Join our Partners Conference Capstone Event and Book Discussion!
June 6, 2024 | 6:00pm SAST, Cape Town SA | Hybrid Event | REGISTER HERE
We invite you to join us for the Capstone Panel Event of the 2024 Participedia Partners Conference!
This hybrid in-person and virtual event features the recent book Truth Commissions and State Building which emerged from a series of conferences organized by the Centre for Human Rights and Restorative Justice (CHRRJ) at McMaster University. Panelists Bonny Ibhawoh, Serges Kamga and Jasper Ayelazuno will discuss Truth and Reconciliation Commissions (TRCs) through the lens of democratic innovations. Panelist contributions are described below, and talks will be followed by a Q&A moderated by Dr. Fiona Anciano of the University of the Western Cape, host institution of the 2024 Participedia Partners Conference.
Registration is automatic for those attending the 2024 Participedia Partners Conference, and we have also opened up a limited number of seats to a public audience. Dinner and one drink will be provided to registered attendees, and a bar is available for further drink purchases. Speakers and Q&A will begin the event, followed by dinner, drinks and mingling to wrap up the evening.
Panelist Contributions:
Bonny Ibhawoh — The global rise of Truth and Reconciliation Commissions (TRCs) has been linked to the post-Cold War wave of democratization that prioritized the adoption of neo-liberal economic policy over meaningful accountability for human rights violations. Some critics regard TRCs as instruments of statist and regime legitimization rather than mechanisms for democratization. Bonny Ibhawoh challenges this totalizing view of the role of TRCs in state building. While acknowledging the statist instrumentality of truth-seeking processes, he frames TRCs as deliberative democratic innovations and mechanisms for public participation in specific post-conflict and post-autocratic state-building processes.
Serges Kagma — Truth and Reconciliation Commissions (TRCs) are often established after a gross and massive violation of human rights in a country. Relying on extensive public participation, they often seek to repair the wrong of the past, seek nation building and national unity. However, there is no “one size fits all” and each case should be considered on its merits. Analyzing the TRCs in South Africa and Rwanda, Serges demonstrates that the success of any TRC depends on the specificities of its context. In this exercise Serges uncovers the merits of relying on local realities and highlights the consequences of ignoring such realities.

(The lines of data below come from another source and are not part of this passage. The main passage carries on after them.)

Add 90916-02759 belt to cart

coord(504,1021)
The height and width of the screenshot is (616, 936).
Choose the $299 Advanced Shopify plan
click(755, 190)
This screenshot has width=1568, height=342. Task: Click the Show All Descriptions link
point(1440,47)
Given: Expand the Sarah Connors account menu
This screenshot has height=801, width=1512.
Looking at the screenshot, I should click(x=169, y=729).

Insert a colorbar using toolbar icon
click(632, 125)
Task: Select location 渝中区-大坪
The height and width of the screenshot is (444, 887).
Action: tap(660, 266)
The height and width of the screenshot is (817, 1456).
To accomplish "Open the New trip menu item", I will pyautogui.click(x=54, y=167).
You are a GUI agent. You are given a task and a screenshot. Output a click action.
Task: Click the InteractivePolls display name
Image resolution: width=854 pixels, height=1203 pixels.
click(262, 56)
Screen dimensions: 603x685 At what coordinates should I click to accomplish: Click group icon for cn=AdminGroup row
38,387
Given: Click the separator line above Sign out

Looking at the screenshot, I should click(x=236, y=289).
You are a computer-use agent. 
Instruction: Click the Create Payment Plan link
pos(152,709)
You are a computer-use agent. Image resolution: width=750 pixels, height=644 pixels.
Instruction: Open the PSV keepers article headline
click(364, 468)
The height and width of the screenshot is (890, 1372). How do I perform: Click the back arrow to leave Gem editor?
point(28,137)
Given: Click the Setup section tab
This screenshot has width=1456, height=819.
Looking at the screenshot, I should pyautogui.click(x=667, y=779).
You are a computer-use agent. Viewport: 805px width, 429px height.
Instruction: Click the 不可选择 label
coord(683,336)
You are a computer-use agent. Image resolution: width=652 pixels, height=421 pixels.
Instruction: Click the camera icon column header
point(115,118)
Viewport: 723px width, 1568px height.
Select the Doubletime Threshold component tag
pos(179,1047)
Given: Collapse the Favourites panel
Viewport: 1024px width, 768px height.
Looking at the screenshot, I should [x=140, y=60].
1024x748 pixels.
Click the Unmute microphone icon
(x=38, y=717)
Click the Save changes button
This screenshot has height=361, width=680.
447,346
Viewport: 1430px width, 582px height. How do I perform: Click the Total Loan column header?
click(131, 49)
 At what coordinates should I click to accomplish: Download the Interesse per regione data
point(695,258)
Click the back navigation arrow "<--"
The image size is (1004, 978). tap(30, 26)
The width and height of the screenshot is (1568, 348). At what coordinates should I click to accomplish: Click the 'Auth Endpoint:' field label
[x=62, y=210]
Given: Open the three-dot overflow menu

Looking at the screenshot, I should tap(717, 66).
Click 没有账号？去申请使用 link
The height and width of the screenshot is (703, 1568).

Jasper Ayelazuno — Jasper Ayelazuno’s contribution focuses on his experience working with Ghana’s Truth and Reconciliation Commission, named the National Reconciliation Commission (NRC). He is concerned mainly to interrogate the legacy of the NRC as a process of building a democratic Ghanaian state with contemporary political situation in the country; a situation which evokes the spectre of autocratization or backsliding of democracy across the world. Ayelazuno recalls with nostalgia the euphoria that imbued the work of the NCR as a democratic state building process in 2002. But two decades down the line, Ghana seems to be backsliding in the central tenets of democracy, with similar egregious human rights violations; such as politically-motivated killings and suppression of freedom of expression, with the arrest, detention, and intimidation of journalists. He argues that this situation calls to question the legacy of the NRC as a process that built a strong democratic Ghanaian state, foregrounding the question of sustainability of the legacy of TRCs as democratic state-building processes.